═══ Records to process
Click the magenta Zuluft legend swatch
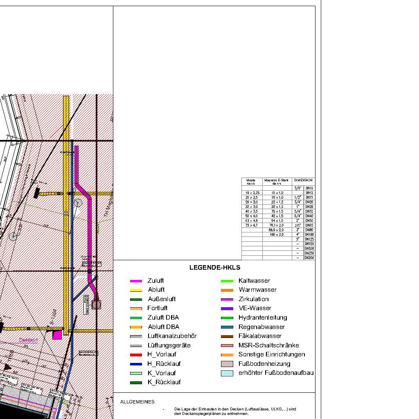(136, 281)
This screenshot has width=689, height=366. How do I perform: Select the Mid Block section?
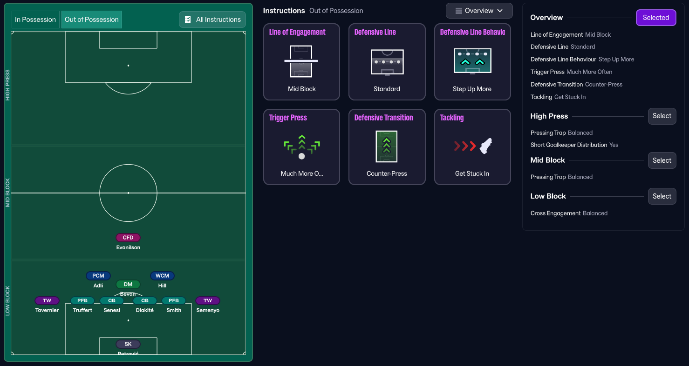click(x=662, y=160)
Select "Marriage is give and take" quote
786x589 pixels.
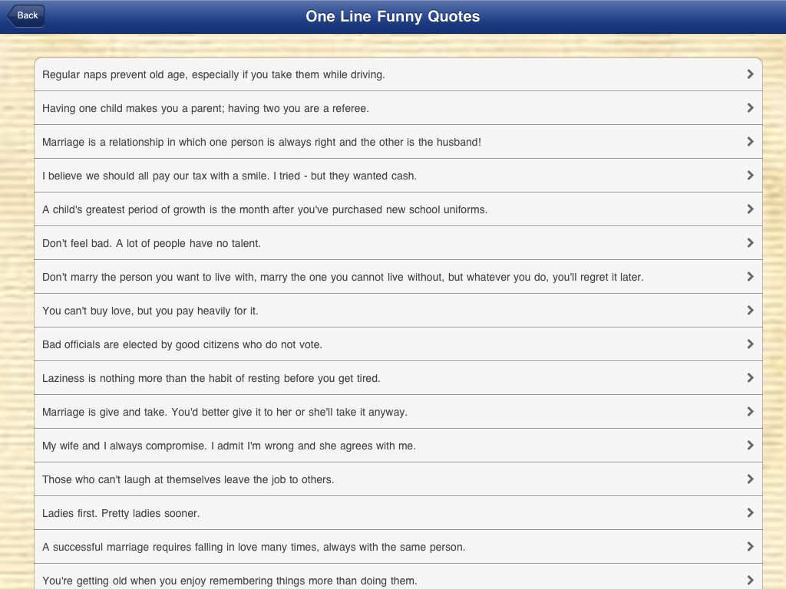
══════
*Your assignment:* Print every record above exactly, with no pictures.

*Exercise result:*
Click the magenta Zuluft legend swatch
(136, 281)
This screenshot has width=689, height=366. How do I perform: Select the Mid Block section?
click(x=662, y=160)
Select "Marriage is give and take" quote
786x589 pixels.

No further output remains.